The struggle for success is thus a
consequence of these natural conditions and a universal feature of natural
selection. “Lighten any check, mitigate the destruction ever so little, and the
number of species will almost instantaneously increase to any amount,” Darwin
declares, explaining that organisms will always multiply to the maximum
capacity offered by their environment. If a natural competitor or predator is
absent, a given species will flourish as far as they able.
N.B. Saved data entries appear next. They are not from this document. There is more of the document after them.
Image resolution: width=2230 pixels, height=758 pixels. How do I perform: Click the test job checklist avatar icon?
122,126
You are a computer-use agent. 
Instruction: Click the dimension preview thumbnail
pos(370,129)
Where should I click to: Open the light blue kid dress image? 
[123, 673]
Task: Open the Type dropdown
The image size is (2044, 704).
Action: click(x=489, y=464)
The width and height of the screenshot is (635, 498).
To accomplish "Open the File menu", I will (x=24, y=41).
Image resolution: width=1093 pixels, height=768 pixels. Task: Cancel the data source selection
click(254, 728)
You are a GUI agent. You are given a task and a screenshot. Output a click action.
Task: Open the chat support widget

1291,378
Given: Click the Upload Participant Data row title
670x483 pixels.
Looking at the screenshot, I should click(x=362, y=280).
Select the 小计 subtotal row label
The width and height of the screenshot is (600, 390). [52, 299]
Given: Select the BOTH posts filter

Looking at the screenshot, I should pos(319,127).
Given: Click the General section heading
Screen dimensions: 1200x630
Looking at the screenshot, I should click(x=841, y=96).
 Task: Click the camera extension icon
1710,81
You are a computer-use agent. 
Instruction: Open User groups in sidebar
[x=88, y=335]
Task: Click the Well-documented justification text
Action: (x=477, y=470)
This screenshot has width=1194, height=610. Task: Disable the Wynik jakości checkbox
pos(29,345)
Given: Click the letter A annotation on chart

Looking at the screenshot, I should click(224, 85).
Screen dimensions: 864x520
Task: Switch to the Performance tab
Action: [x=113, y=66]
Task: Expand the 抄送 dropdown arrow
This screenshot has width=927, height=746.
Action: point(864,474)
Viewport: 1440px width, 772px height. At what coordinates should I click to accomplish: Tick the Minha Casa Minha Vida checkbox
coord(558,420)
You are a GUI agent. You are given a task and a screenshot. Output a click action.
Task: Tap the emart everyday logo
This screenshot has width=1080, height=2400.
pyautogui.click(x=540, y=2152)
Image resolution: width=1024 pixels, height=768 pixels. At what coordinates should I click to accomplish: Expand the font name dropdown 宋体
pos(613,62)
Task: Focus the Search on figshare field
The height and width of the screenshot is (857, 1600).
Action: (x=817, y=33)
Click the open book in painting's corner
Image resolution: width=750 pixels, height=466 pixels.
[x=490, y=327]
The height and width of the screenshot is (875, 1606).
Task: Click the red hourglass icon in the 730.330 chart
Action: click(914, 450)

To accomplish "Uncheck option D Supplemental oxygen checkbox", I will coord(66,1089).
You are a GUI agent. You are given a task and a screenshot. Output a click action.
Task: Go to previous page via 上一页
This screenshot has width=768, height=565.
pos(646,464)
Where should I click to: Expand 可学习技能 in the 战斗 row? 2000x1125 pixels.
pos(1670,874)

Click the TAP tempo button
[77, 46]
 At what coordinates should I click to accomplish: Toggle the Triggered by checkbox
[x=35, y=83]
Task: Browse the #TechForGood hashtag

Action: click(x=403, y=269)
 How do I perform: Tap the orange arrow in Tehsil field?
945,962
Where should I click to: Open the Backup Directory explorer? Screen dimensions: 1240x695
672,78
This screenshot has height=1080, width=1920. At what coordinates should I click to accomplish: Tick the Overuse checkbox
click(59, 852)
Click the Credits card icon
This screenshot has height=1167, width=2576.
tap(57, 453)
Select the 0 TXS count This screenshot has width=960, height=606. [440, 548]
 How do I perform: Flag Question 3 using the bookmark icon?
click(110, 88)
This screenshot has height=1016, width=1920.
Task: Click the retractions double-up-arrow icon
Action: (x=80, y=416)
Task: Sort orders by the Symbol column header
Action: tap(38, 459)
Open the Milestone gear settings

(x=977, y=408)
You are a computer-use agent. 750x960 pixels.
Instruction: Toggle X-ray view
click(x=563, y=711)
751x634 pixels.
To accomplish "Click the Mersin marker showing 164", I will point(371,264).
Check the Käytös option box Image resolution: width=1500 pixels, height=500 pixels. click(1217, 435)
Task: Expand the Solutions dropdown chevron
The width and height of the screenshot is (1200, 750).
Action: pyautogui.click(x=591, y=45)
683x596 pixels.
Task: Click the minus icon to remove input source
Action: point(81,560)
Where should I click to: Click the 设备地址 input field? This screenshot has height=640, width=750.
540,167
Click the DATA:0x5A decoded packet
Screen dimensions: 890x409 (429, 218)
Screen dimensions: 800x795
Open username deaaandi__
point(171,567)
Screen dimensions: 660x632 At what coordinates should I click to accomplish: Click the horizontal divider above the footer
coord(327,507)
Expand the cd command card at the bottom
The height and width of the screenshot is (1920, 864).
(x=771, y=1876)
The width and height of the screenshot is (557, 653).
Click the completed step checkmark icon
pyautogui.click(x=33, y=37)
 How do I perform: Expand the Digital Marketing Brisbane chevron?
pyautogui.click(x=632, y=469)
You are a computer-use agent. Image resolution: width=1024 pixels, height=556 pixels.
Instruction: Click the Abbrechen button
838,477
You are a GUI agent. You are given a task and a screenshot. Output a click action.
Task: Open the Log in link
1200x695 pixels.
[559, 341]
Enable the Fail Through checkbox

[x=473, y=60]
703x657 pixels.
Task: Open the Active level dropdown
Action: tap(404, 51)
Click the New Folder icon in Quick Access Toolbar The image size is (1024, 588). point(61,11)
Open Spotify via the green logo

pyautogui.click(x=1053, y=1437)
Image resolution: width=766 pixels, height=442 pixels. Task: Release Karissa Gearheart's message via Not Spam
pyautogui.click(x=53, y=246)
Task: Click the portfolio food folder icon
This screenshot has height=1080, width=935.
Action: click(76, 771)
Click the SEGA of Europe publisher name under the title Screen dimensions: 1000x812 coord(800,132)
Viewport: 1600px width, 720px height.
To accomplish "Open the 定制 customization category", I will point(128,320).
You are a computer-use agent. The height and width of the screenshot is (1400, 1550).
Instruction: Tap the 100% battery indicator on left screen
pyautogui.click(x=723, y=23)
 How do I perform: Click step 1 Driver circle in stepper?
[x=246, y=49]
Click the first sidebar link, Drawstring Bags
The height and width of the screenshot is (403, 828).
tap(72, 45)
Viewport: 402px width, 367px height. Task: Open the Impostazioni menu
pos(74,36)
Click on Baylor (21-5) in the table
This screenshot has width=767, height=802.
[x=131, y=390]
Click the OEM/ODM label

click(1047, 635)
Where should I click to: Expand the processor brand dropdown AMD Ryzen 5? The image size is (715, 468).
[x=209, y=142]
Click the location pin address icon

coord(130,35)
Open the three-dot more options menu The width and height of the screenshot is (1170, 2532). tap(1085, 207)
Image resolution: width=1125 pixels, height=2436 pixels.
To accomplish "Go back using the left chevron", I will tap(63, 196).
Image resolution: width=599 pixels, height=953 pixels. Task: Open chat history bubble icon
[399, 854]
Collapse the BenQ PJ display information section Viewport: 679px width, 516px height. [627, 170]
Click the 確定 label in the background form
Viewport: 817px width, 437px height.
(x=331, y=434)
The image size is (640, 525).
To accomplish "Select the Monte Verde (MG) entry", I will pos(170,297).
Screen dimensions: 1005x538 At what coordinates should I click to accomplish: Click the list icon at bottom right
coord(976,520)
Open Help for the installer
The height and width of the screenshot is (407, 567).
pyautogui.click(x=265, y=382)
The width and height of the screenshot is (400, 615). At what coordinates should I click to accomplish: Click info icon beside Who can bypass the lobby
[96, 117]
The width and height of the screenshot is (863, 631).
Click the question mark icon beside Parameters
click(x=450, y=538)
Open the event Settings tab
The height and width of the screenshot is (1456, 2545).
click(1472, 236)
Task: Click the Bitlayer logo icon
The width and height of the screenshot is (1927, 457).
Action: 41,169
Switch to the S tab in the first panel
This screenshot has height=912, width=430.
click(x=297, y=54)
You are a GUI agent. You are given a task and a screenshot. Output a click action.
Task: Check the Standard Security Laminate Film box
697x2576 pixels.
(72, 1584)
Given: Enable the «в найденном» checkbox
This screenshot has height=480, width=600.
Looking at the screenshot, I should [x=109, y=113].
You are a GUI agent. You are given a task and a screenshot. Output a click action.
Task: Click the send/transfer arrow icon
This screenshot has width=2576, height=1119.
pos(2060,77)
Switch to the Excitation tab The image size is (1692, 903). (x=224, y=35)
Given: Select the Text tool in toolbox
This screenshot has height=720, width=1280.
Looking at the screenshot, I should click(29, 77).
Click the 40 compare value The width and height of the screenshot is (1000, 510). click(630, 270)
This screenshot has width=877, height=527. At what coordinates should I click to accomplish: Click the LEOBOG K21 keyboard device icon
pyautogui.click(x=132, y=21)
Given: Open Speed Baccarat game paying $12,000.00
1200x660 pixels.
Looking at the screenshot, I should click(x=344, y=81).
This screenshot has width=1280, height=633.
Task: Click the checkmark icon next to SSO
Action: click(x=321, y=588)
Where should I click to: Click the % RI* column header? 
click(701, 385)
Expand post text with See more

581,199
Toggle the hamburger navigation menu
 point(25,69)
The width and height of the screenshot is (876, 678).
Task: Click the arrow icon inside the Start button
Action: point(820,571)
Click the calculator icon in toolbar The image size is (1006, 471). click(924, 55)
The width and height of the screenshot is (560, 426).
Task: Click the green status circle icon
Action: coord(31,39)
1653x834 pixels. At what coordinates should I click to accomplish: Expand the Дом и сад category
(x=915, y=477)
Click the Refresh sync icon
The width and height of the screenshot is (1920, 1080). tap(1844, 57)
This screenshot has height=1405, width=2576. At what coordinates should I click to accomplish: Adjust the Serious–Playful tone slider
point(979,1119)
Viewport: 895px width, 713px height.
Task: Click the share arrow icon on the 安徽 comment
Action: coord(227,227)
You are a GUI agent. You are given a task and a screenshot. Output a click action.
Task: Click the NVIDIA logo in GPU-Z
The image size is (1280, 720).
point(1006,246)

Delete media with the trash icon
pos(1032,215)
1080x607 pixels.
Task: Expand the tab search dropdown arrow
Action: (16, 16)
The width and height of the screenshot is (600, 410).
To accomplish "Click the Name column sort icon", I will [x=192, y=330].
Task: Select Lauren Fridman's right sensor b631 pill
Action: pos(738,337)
These concepts from natural
selection and struggle for life, though used to explain evolutionary structures
of life, maintain similarities to the “state of nature” described by Hobbes and
Rousseau. In Thomas Hobbes’ Leviathan,
he illustrates an anarchic state of nature consisting of a “war of all against
all,” in which all people are pitted against each other, lacking compassion,
altruism, and any form of government. In this (hypothetical) primeval stage of
human life, men and women bear strong semblances to any of the organisms under
natural selection—they use their natural variations to fight and survive and
flourish. People in the state of nature are concerned with their own survival,
not the welfare of others. These conditions are a result of the scarcity of
resources and inability to accommodate the growing human population—provoking
tensions between individuals. Hobbes writes that war erupts when two
individuals desire the same resource, but not enough is available for both. Similar
to natural selection, in which only those best suited to their environment
survive, people in the state of nature are violent, and only those with
beneficial variations will survive; those less adapted to their surroundings
will die.
This situation—including the
struggles for life, among other notions—is almost the very situation that
Darwin proposed. However, Hobbes diverges from Darwin in one respect: he emphasizes
that all of mankind is equal. Hobbes states that people may be endowed with
differing natural capacities, but they are ultimately equal. This is
interesting, because Hobbes agrees with Darwin that humans have variations and some
are naturally fitter, yet we are still equal in other ways. This seems to
suggest that humans cannot be categorized with any other organisms, in that our
survival is not directly correlated to our fitness. Rather, we defy the Darwinian
model in an otherwise unseen aberration of natural selection—one human having a
higher fitness than another does not necessarily guarantee their success and
flourishing.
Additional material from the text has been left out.